Salience Labs Raises $11.5M Seed to Develop Photonics-based Chips for AI Applications

Article By : Salience Labs

Salience Labs has raised a seed round of $11.5 million to develop an ultra high-speed multi-chip processor combining photonics and electronics to accelerate exponential advances in AI.

Salience Labs has raised a seed round of $11.5 million to develop an ultra high-speed multi-chip processor combining photonics and electronics to accelerate exponential advances in AI. The round was led by Cambridge Innovation Capital and Oxford Science Enterprises, with Oxford Investment Consultants, former CEO of Dialog Semiconductor Jalal Bagherli, Silicon Catalyst, the Goh Family Office in Singapore and Arm-backed Deeptech Labs participating.

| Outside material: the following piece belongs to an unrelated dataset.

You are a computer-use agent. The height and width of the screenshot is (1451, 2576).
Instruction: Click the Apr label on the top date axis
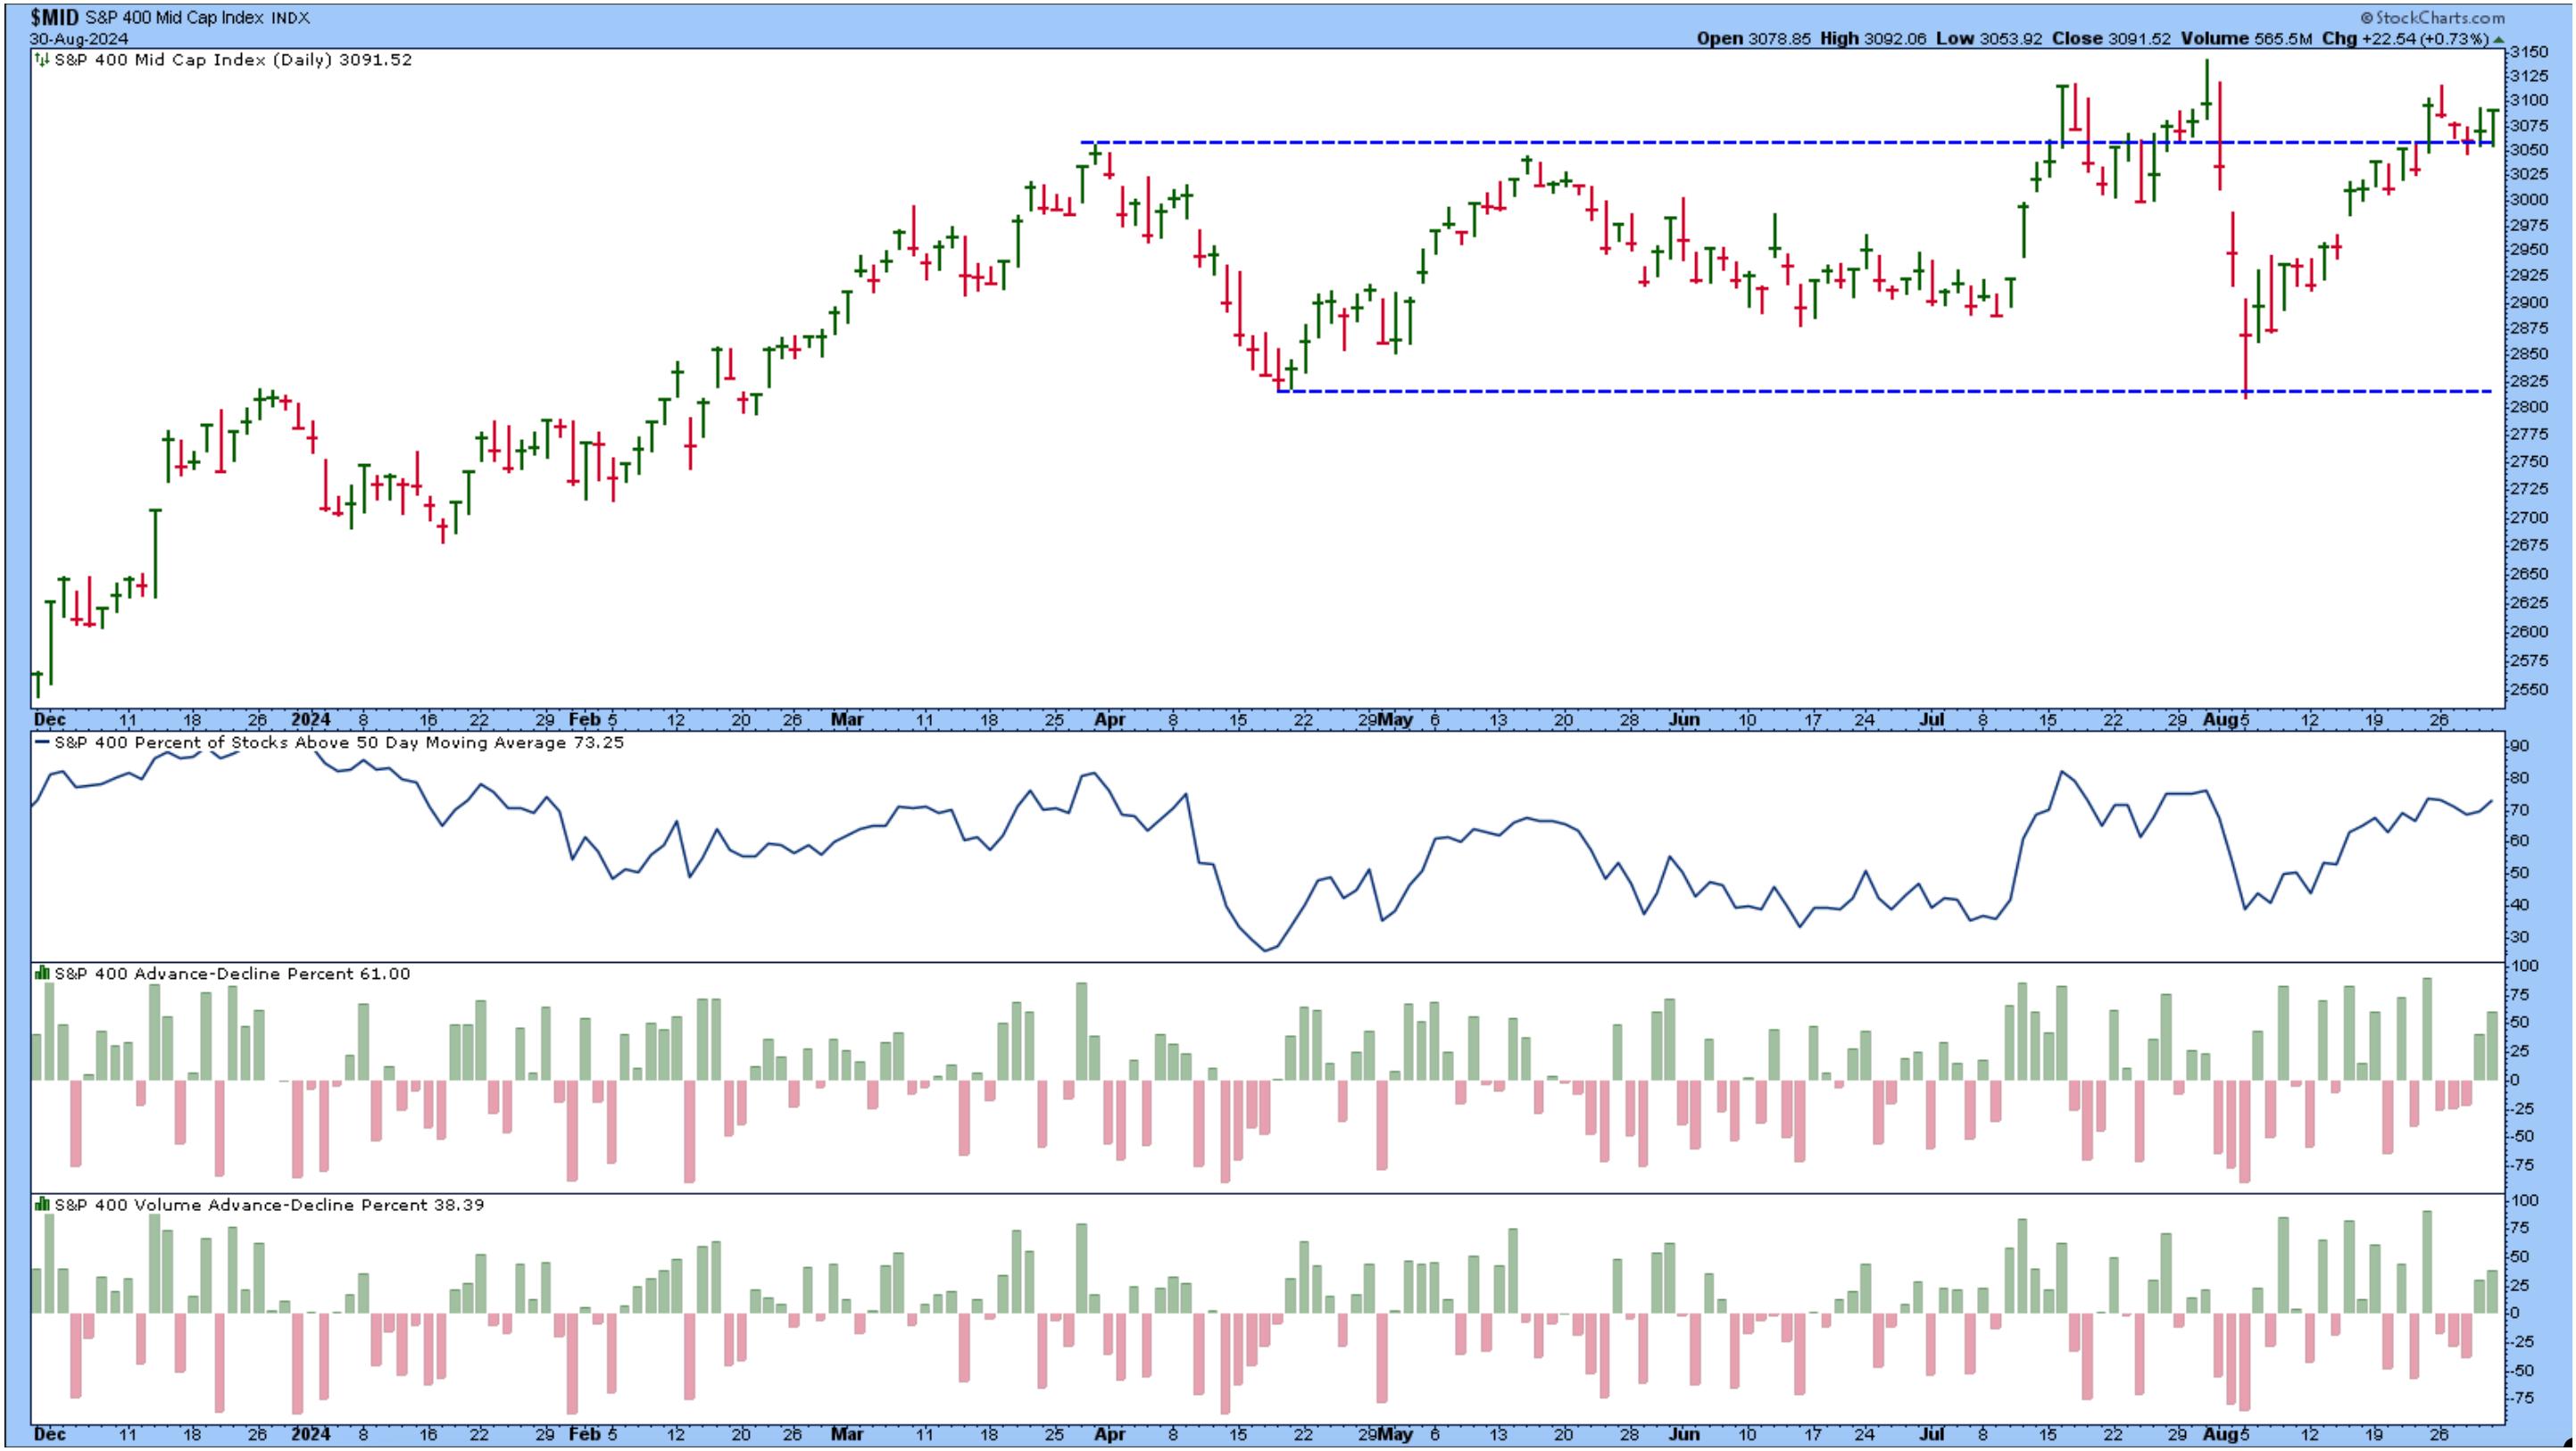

The speed of AI computation doubles every 3.4 months, outpacing what standard semiconductor technologies have left to offer. Meanwhile, AI hardware is moving away from general purpose applications in response to market demands which are increasingly verticalized by use-case. To accelerate exponential advances in AI across industries, a new paradigm for compute—one that is both faster and highly application-specific—is now required.

Salience Labs was spun-out of the University of Oxford and the University of Münster in 2021 to commercialize an ultra high-speed multi-chip processor that packages a photonics chip together with standard electronics. The technology is highly scalable, capable of stacking up to 64 vectors into a beam of light. By using a broad bandwidth of light to execute operations, Salience Labs delivers massively parallel processing performance within a given power envelope.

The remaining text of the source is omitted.